Mia Lin's profile

DCCCD Website Redesign

DCCCD.edu Redesign
The Remaking of a Higher Ed Website
If all goes according to plan, you’ll soon see a new-look district website. The Internet Publishing Team is redesigning the district website with a fresher look, but the redesign isn’t aimed at just fancying up the look of the site. It has one main goal: To help DCCCD’s primary audience – students – find what they need faster.
The "mega bar" style of navigation expands our navigation area and allows us to categorize links for ease of navigation. The mega bar was also chosen to fit into the Sharepoint environment without looking "Sharepoint-y"


The Internet Publishing Team redesign is led by Senior Rich Media Developer/Producer Colleen Lin.
Lin notes that students’ expectations for the Web have changed since the present design was launched in late 2004. 

“Back then, websites were utilitarian, with no video, social network feeds, blogs, etc . What you can do on the Web has changed significantly. 

“People don’t go to a website like ours for entertainment, necessarily. They come to a site like ours for information. We want students to be able to find information they want more quickly.”
DCCCD.edu design from late 2004 to the present. The site has undergone several minor graphic alterations since 2006, but the design has remained largely unchanged.
The present district site has navigation that is primarily “audience-based.” That means visitors might find information they need on the site based on what category they think fits them: current student, future (potential) student, continuing education student, business, etc. 

“Most research shows that people don’t like to choose a category — for prospective students, choosing ‘future’ already feels like a commitment. We don't want to scare them off,” says Lin.

Instead of audience-based, the redesigned site will be more “task-based.” Visitors will navigate the website based on the task they intend to complete, such as finding an address or other contact information, or selecting a program. The goal: enabling visitors to find what they need more easily and with fewer clicks.

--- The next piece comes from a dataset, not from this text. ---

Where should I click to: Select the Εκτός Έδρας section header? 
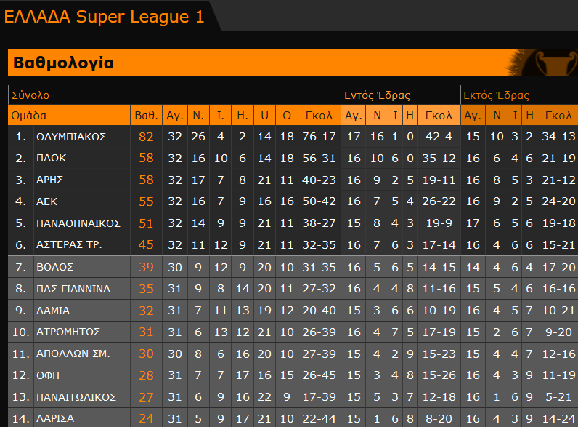497,95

Lin’s preliminary design follows extensive research and is a model of what that research has shown works best on college websites. 
A strong influence is a report titled “College Students on the Web/Usability Guidelines for Creating Compelling Websites for College Students.” The authors of the report, Nielsen Norman Group, a respected organization specializing in usability on the Web, researched how students use college websites at 12 colleges or universities in four countries with usability tests and ethnographic observation of 217 websites. 
Their research refutes certain “myths” about students’ use of the Internet:
 
 
The design is evolving. Final decisions on, and changes to, the redesign will be based on student feedback, research and usability guidelines, and stakeholder input. The Internet Publishing Team will be at several of the DCCCD colleges this Spring semester to test its assumptions about how students will navigate the site. The team will test whether students can navigate the site easily, and how the design can be improved. Findings from student usability testing will play perhaps the largest role in the final design.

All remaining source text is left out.